Akhlak Mulia
Imam Ibnu Sirin suatu saat bertanya kepada seseorang, “Bagaimana kabarmu?” Orang itu balik bertanya, “Bagaimana jika ada orang yang memiliki hutang 500 dirham, sedangkan ia juga harus menanggung nafkah keluarga?”
Ibnu Sirin paham. Ia pun segera masuk ke rumah dan keluar kembali dengan membawa uang 1000 dirham (sekitar Rp 70.000.000,-) hingga tidak ada sisa uang di rumahnya. Lalu ia berkata, “Ini untuk melunasi hutangmu 500 dan untuk menafkahi keluargamu 500.” (Al-Ghazali, Ihya’ ‘Ulum ad-Din, 6/1052).
Imam Ahmad bin Hanbal suatu saat ditanya mengenai masalah wara’ (sifat kehati-hatian terhadap dosa). Beliau menjawab, “Aku beristighfar kepada Allah. Tidak halal bagiku untuk berbicara masalah wara’, sedangkan aku makan dari Pasar Baghdad. Bisyr bin al-Harits layak untuk memberikan jawaban kepadamu mengenai hal itu, karena ia tidak makan dari Pasar Baghdad.” (Al-Bidayah wa an-Nihayah, X/297).
Imam Hasan al-Bashri sering meng-ghibah dirinya sendiri dengan mengatakan, “Kamu ini suka berkata-kata dengan perkataan orang-orang shalih yang selalu taat dalam beribadah, sedangkan engkau melakukan perbuatan orang-orang fasik, munafik dan mereka yang suka pamer!” (Tanbih al-Mughtarrin, hlm. 9).
Muhammad bin Sa’ad adalah seorang ulama zuhud. Suatu saat, tanpa disadari beberapa uang dinarnya—yang bernilai jutaan rupiah jika dikurskan saat ini—jatuh dan hilang. Ia lalu berusaha mengajak seorang pengayak tepung untuk mencari uang tersebut. Akhirnya, beliau menemukan kembali uangnya. Namun, ia malah berkata sendiri kepada dirinya, “Apakah di dunia ini hanya ada dinarmu saja?”
Seketika, uang itu pun ia tinggalkan. Ia lalu berkata kepada si pengayak, “Dinar itu menjadi milikmu.” (Tarikh Baghdad, 5/15).

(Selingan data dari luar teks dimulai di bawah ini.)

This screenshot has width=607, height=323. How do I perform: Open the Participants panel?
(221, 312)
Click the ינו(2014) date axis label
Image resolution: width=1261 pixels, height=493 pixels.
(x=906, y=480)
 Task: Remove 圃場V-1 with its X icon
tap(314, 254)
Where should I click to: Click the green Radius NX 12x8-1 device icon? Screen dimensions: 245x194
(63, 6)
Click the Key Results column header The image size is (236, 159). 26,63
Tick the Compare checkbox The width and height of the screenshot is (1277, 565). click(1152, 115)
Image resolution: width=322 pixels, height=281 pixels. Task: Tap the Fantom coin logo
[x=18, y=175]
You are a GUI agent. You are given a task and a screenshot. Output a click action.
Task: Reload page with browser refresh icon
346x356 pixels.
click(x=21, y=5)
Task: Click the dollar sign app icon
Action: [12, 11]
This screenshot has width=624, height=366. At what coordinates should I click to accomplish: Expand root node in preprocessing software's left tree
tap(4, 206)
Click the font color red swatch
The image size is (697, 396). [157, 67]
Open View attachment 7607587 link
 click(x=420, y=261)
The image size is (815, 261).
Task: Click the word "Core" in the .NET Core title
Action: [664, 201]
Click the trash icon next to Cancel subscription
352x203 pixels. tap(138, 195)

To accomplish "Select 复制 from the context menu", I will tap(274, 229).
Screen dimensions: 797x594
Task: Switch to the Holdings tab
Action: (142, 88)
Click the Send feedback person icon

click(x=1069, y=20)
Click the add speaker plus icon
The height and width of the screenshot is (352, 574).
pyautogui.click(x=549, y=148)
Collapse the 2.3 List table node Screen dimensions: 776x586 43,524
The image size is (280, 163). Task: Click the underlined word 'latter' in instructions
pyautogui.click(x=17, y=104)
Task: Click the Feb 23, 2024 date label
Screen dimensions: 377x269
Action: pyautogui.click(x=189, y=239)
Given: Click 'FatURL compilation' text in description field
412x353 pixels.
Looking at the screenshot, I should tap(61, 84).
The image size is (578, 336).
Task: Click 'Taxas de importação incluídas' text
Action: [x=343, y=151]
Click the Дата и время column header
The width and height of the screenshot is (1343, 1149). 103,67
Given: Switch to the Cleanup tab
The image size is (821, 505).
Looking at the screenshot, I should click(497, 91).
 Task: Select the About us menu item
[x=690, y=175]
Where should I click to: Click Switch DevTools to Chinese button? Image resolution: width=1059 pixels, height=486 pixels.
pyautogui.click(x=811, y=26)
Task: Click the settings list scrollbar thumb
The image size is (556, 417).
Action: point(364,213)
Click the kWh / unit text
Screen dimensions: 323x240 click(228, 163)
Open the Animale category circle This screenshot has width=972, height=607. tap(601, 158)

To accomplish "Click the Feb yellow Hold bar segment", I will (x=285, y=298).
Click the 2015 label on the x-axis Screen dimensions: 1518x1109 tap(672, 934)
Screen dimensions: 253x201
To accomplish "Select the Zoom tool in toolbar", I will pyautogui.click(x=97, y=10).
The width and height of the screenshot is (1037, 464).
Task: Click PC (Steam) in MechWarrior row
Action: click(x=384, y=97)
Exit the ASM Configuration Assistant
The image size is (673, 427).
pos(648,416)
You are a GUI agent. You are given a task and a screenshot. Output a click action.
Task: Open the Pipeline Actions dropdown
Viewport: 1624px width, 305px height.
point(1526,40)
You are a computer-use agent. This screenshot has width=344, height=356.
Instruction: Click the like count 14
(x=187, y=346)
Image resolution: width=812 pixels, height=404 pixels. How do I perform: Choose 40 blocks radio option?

Sultan Murad II, salah seorang penguasa Khilafah Utsmaniyah, telah memilih guru-guru khusus yang bertugas mendidik putranya. Salah satunya adalah Syaikh Ahmad bin Ismail al-Kaurani. Sultan Murad II sekaligus memberi Syaikh al-Kaurani pemukul, yang sewaktu-waktu bisa digunakan memukul Muhammad kecil jika ia melakukan pembangkangan (Nashr al-Kabir Muhammad al-Fatih, hlm. 40-41).
Saat muda, Imam Abu Yusuf pernah menghadiri majelis ilmu Imam Abu Hanifah. Namun, ayahnya melarang, “Janganlah engkau pergi kepada Abu Hanifah. Ia bukan orang kaya, sedangkan engkau membutuhkan materi (untuk bekal belajar).”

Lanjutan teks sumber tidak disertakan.